El Canónigo se santiguó, y dixo: No mes, no mes. Yo so nat en mala planeta, fins á Martineta burla de mí; yom despediré de la Reina y del Duch, si mes tinch de anar per cases de orats, convidant á festes que tan mal profit me fan, y vos senyor don Diego, enfrenau estes gates de vostra casa, que arrapen la cara, sino vindrem á creure que elles vos tenen enfrenat. Lo que you digui que no volgues entendre, es azó: Que vaig y vinch convidant á festes, y vinch y vaig á mon desgrat, y res no fas á mon plaer. Lo Duch vos fa saber, que allargat la festa pera despues demá; hy voldreu ser, sino á Deu siau que bens veurem. Per labit de sent Pere que si en casa de don Francisco me parlen de tal manera les criades, yols reganyaré les dents; ya veig una delles á la porta ab una mona que sta quocant, y reganyant les dents, y si ab mí les ha, yo so de bodes. Un patje veig á la finestra quey prench plaer. ¿Hola, hola, patje, com te dius, no respons? ¿es tom amo en casa, Malfaras?

Dixo el paje: Mossen tartugo, ó tartuga, ¿quién os ha dicho que á mi me dicen mal farás? Pues venis tan bien hablado como mal carado, y peor dispuesto á pedir de mi amo, preguntaldo á la mona, pues teneis cara de mona. Quocalo mona, quocalo mona.

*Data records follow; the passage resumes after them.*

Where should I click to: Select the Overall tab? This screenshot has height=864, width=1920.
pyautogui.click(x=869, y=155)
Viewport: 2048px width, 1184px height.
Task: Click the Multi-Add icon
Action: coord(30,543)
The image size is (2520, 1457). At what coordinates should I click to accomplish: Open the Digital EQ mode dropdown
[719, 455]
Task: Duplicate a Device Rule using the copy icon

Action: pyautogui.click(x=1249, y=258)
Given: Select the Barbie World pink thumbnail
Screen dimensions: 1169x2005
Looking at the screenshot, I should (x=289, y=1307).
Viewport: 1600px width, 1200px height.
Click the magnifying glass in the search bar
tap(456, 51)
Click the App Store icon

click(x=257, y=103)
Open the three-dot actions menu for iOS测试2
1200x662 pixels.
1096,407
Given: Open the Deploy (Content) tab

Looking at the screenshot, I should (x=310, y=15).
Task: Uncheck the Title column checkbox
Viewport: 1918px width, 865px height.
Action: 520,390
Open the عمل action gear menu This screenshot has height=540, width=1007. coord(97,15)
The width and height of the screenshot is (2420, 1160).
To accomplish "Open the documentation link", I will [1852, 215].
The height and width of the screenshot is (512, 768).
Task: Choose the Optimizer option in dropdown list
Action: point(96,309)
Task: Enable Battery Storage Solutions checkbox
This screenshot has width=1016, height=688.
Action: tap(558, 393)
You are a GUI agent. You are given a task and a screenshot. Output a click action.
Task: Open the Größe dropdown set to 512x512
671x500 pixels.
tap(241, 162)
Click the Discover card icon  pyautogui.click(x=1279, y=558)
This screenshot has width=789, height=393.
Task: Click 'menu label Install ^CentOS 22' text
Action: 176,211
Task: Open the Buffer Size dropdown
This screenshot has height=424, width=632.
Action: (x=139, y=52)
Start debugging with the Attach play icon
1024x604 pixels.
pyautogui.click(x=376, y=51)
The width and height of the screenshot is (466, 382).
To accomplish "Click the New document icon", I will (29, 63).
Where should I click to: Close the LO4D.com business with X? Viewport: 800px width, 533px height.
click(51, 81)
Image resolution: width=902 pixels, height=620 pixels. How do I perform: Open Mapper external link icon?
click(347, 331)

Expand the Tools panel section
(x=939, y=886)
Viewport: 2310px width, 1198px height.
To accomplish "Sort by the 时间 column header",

Respondió el Canónigo: Rapaz aballau azí, que yous mostraré com habeu de parlar, y puix per vostres tacanieries la mona me ha squexat la clocha, si vostre amo no lam paga yo sé lo que faré. Senyor don Francisco, mirau quines bondats se fan en vostra casa, venint de par del Duch á fer vos saber que allargat la festa para despus demá; que demanant aquest patje vostre si stabeu en casa, la resposta quem a donat es que a embregat la mona ab mí, yam esquexat la clocha.

Dixo don Francisco: Señor Canónigo, no tome enojo, que al paje yo le haré dar doscientos azotes, y mañana yo os pagaré la loba para que os hagais otra nueva, y podréis hacer paz con la mona, porque es muy aparentada en esta tierra con muchos monos que hay; y por quitar mal, ya que no teneis vergüenza, será bien que seais amigos vos y ella.

Dixo el Canónigo: Algun dia tindrán fi estes fredors, y si lo Duch nou remedia, yo y posaré remey ab uns quants delats del camp de Tarragona, parents meus; y no passará axi com pensau, que dret men vaig al Duch. Señor yom vinch á despedir de vostra Excellencia, si nom llevau lo carrech de convida festes. Y lo demes quem resta á dir sobre azó, será contar les burles que man fet los criats destos cortesans, davant ells depus demá, que sitant de cor fossen com ells se pinten, no serien tan descortesos sos criats. Que en los servidors se veu lo senyor quál es.

Dixo el Duque: Canónigo, descansad, que yo haré con la Reina que no tengais más ese oficio, sino guarda damas, ó guarda polvo.

Dixo el Canónigo: ¿Yo nou dich que lo primer que burla de mí es vostra Excellencia? Guarda dames me ha fet com si fos molle de sastre, y guarda polvo pera ques seguen sobre mí. Yo men vaig á clamar á la Reina, y será exir del foch y donar en les brases.

La Reina le dixo: ¿Qué es esto, canónigo Ester? por mi vida que no esteis enojado, sino haceros he cantar:

¿Quién os ha mal enojado, Mi buen amor, Quién os ha mal enojado?

Yo que debia enojarme con vos por haberme hecho brasas de fuego, no lo estoy; ¿y vos enojaisos? El raton caza el gato; pues vos sois el uno, y el otro el Duque mi señor.

Dixo el Duque: Canónigo, desenojaos, pues tambien hay para mí de las burlas de la Reina, mi señora, como para vos, que á mí me ha hecho gato, y á vos raton; y si lo dice por lo que vos sabeis, adevinado ha.